- _Exercise brief_:
Print the items word for word, starting with the line that contains "What do you" and going on through the end of the items. Leave out the pictures.

- _Source data_:
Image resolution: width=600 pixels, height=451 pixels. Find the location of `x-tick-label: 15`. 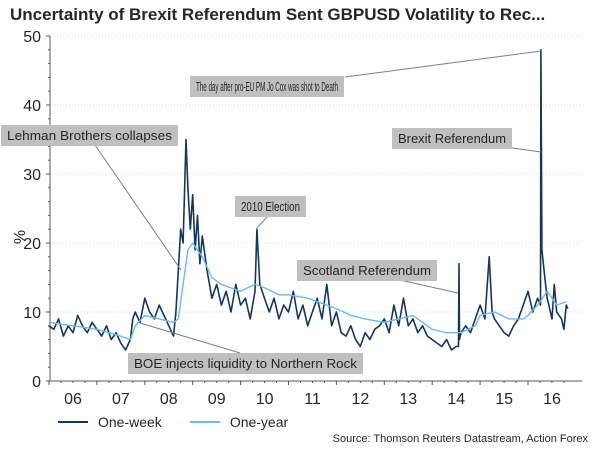

x-tick-label: 15 is located at coordinates (504, 400).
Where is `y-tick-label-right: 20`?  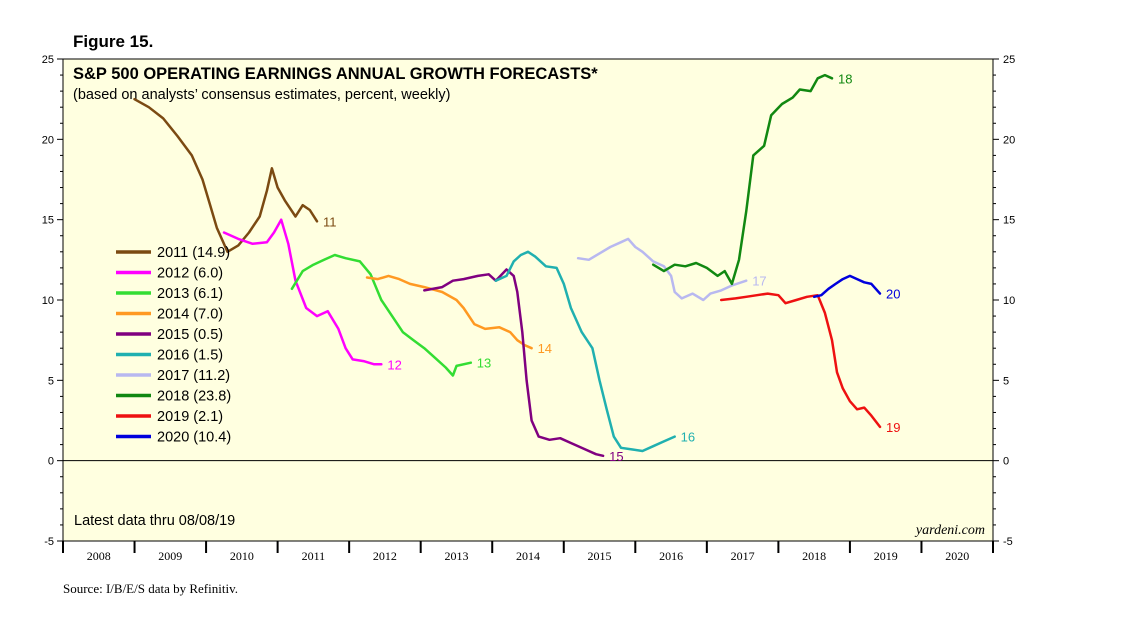 y-tick-label-right: 20 is located at coordinates (1009, 140).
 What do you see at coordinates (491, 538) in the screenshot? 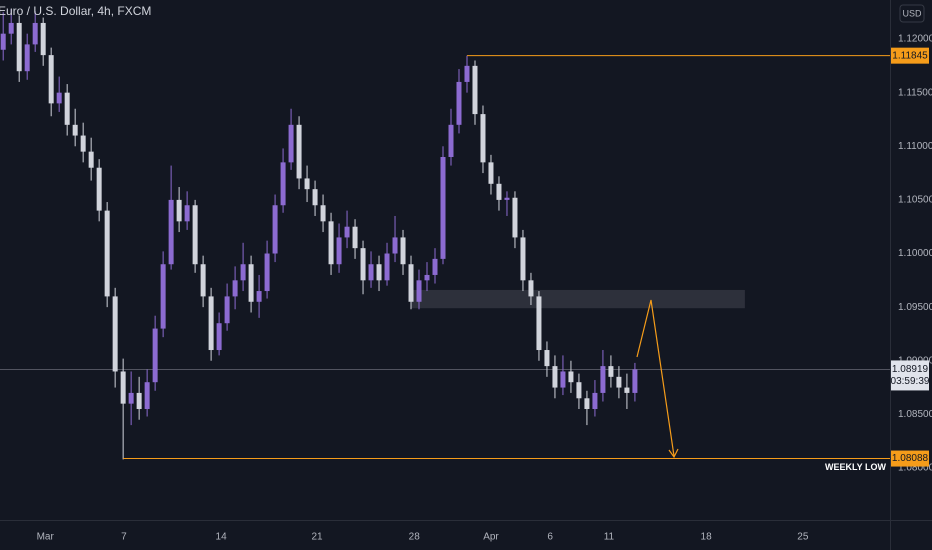
I see `x-tick-label: Apr` at bounding box center [491, 538].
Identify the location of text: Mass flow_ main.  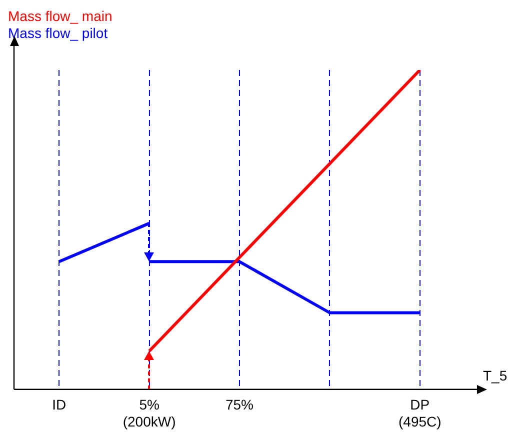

- _Exercise answer_:
 What do you see at coordinates (491, 538) in the screenshot? 
I see `x-tick-label: Apr` at bounding box center [491, 538].
Identify the location of text: Mass flow_ main.  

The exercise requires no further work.